„Uciekła na balkon, krzycząc: «Pomocy!», ale zabójca i tak ją dopadł”. Warszawa: Wstrząsające morderstwo 21-letniej Ukrainki

Do zabójstwa miało dojść około godziny 14:00. Asp. Monika Nawrot z Komendy Stołecznej Policji poinformowała, że zgłoszenie w sprawie wpłynęło na policję około 14:20. Wtedy zauważono ciało młodej kobiety leżące na balkonie w bloku przy ulicy Borsuczej.
Sąsiedzi ofiary opowiedzieli o przebiegu zdarzenia. Koło godziny 14:00 miało dojść do kłótni pomiędzy mężczyzną a kobietą.
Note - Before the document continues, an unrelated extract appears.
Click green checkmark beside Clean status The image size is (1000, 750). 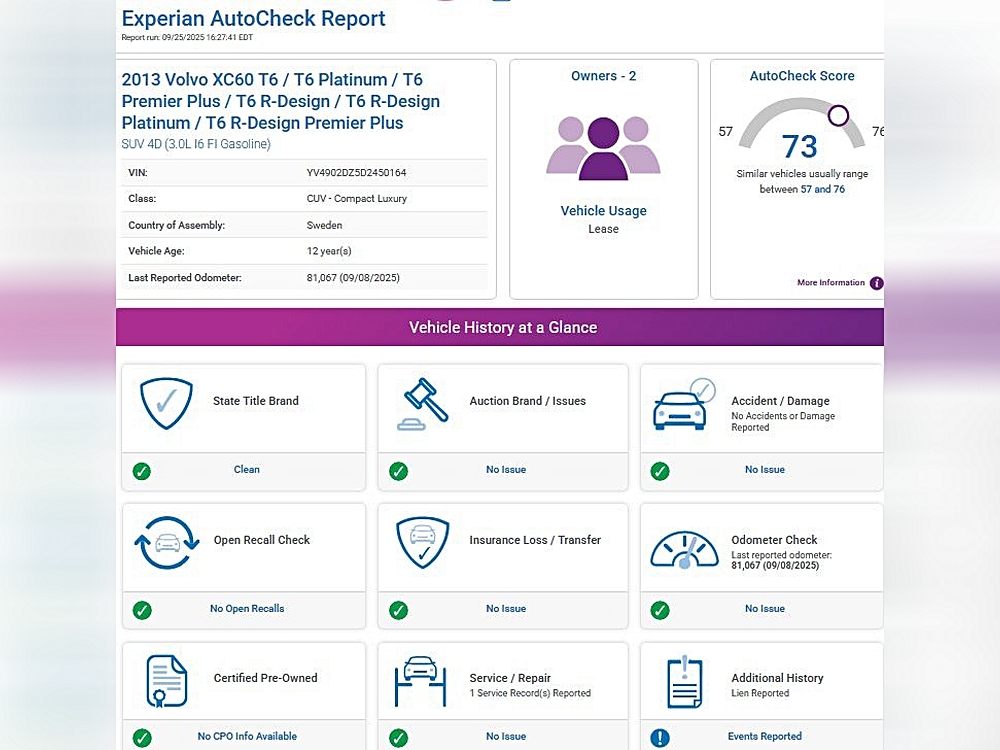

– Awantura przybierała na sile i obróciła się w rękoczyny. Słyszałam, że ten człowiek dźgał kobietę nożem kilka razy, aż upadła. A on ją zostawił i zwiał – opowiadała w rozmowie z „Super Expressem” mieszkanka osiedla.
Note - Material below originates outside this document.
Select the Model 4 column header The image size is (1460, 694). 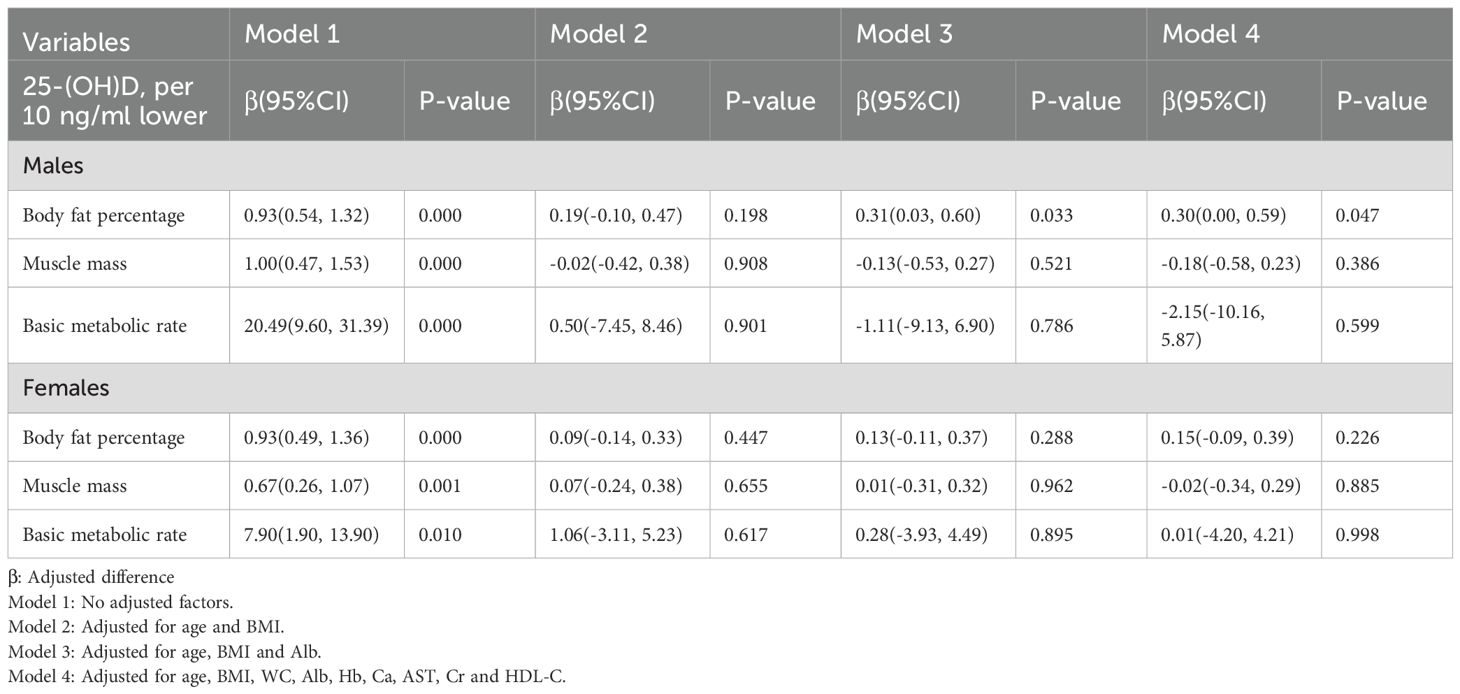tap(1210, 34)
„Sąsiedzi opowiadają, że kobieta z krzykiem wybiegła z mieszkania na balkon, rozpaczliwie wzywając pomocy. Ale ciosy nożem okazały się zabójcze” – opisuje wstrząsający przebieg zdarzenia „Super Express”.
Policja wraz z prokuraturą już wyjaśniają okoliczności zdarzenia. Mimo obławy nie udało się uchwycić sprawcy zbrodni. Nieoficjalnie podano, że mężczyzna poszukiwany w związku z morderstwem to również obywatel Ukrainy – 27-letni partner zamordowanej 21-latki.